His glowing green eyes blinked, with shifting awareness.
“Take us down,” Cameron said.
Maverick eyed the giant ape dubiously, but dropped their altitude, riding the wind-drafts in steps. Cameron pushed open the hatch. With one hand latched grimly on his seat, he stepped down onto the landing gear.
The whirling rotor blades buzzed dangerously close as Maverick hovered just above the giant ape's head.
“I get any closer,” he said, “I'm gonna clip his ears.”
Congo, struggling with one good arm, latched onto his perch with his feet, and plucked Shanna from the crook of his shoulder, holding her cupped gently in his palm as he held her up to the chopper hovering above.
Maverick dropped them lower as Shanna reached up for Cameron's hand.
Two-hundred stories below, the rex crashed into the base of the tower one final time.
Almost from the moment the original twin towers had collapsed, there had been talk of a monument – but with such constant, and ever-more politicized legal wrangling, it had taken so long, it seemed as if it would never be built,
Now the monument was coming down too – just as its predecessors had, the fates simply denying the towers' right-to-be.
Cameron would daresay it would stay down this time.
As the building started to crumble, Congo began to fall.
For a breath of a moment, Shanna fell with him – and Congo reached his hand up, even as Maverick dropped the chopper abruptly.
The rotors chopped one of Congo's extended fingers, prompting a snarling yelp, and an involuntary jerk.
Even as the chopper spun from the impact, Shanna leaped for Cameron's outstretched hand. He caught her grip in mid-air, hauling her up next to him onto the landing gear.
Below them, the building collapsed on itself, crumbling into rubble.
Congo disappeared into a billowing cloud, as hundreds of thousands of tons of steel and concrete went crashing to the streets.
By happenstance, right on top of the hapless rex itself.
The mighty beast's own roar was drowned out as the collapsing tower tumbled down, burying him in an avalanche of rubble.
Circling above, the chopper spun crazily, its rear-rotor knocked askew.
Cameron pulled Shanna into the seat beside him, yanking the door shut, as Maverick struggled to level them out.
He took them up over the rooftops, arrowing out of the city.

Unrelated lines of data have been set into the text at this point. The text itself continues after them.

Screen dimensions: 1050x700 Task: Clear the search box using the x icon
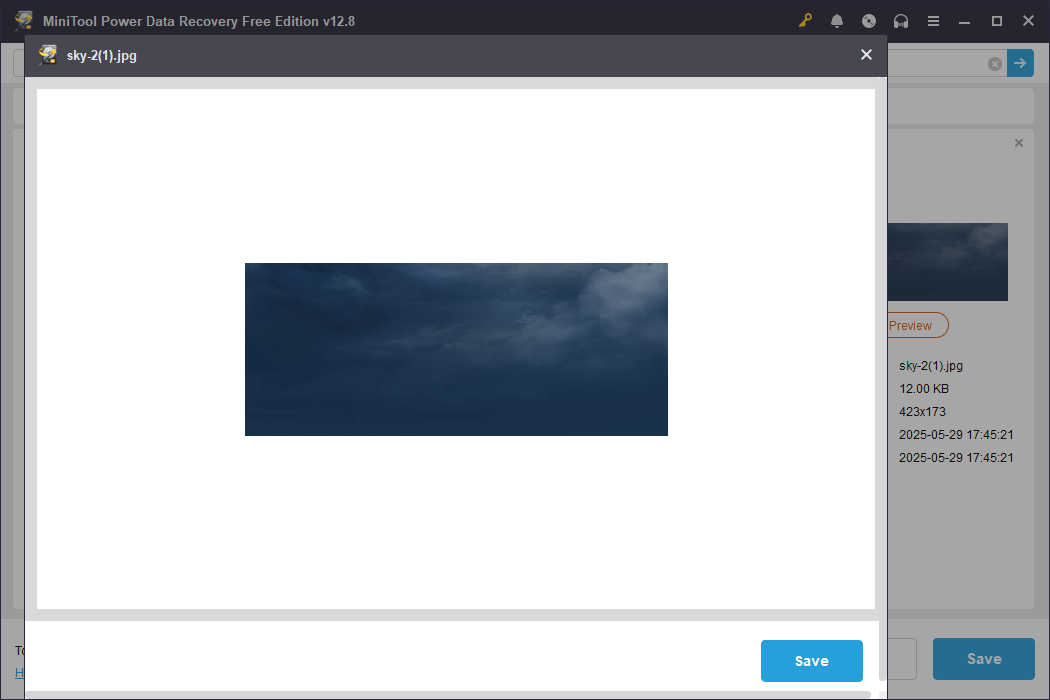click(994, 63)
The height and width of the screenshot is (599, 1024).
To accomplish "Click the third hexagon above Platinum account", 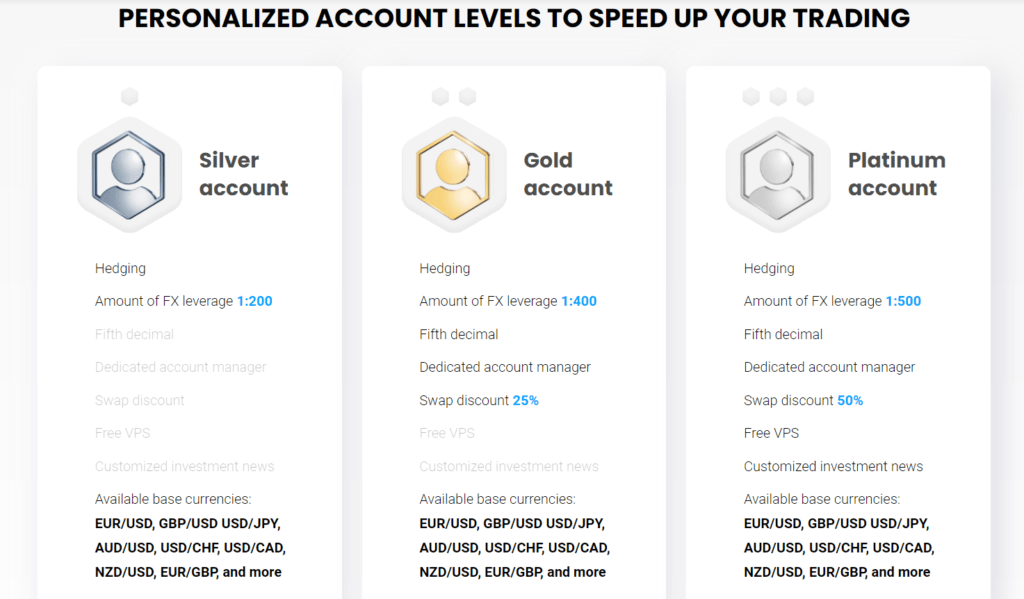I will point(805,97).
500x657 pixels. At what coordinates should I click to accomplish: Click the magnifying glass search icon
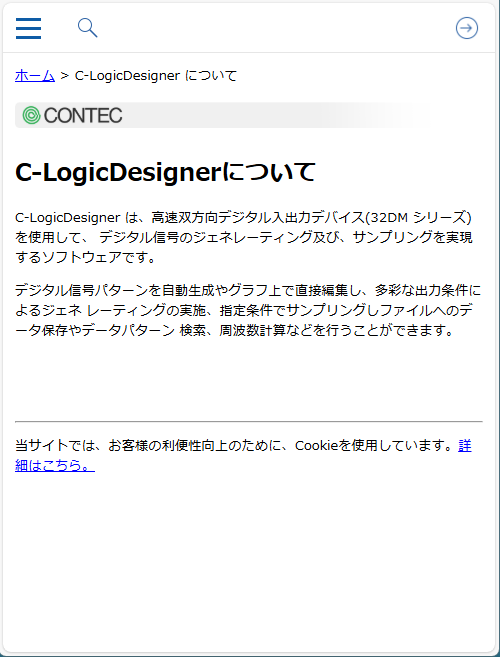(x=88, y=28)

They were out over the river when the main-rotor started to chop.
“Awww, shit,” Maverick muttered. He glanced sideways to Cameron and Shanna.
“Hang on,” he said.
Maverick cranked the throttle, prompting backfires from the motor, but a surge of speed as he launched them towards the west docks, opposite the East River.
They just made the beach, when the chopper engine quit and they crashed, right where the ocean met the sand.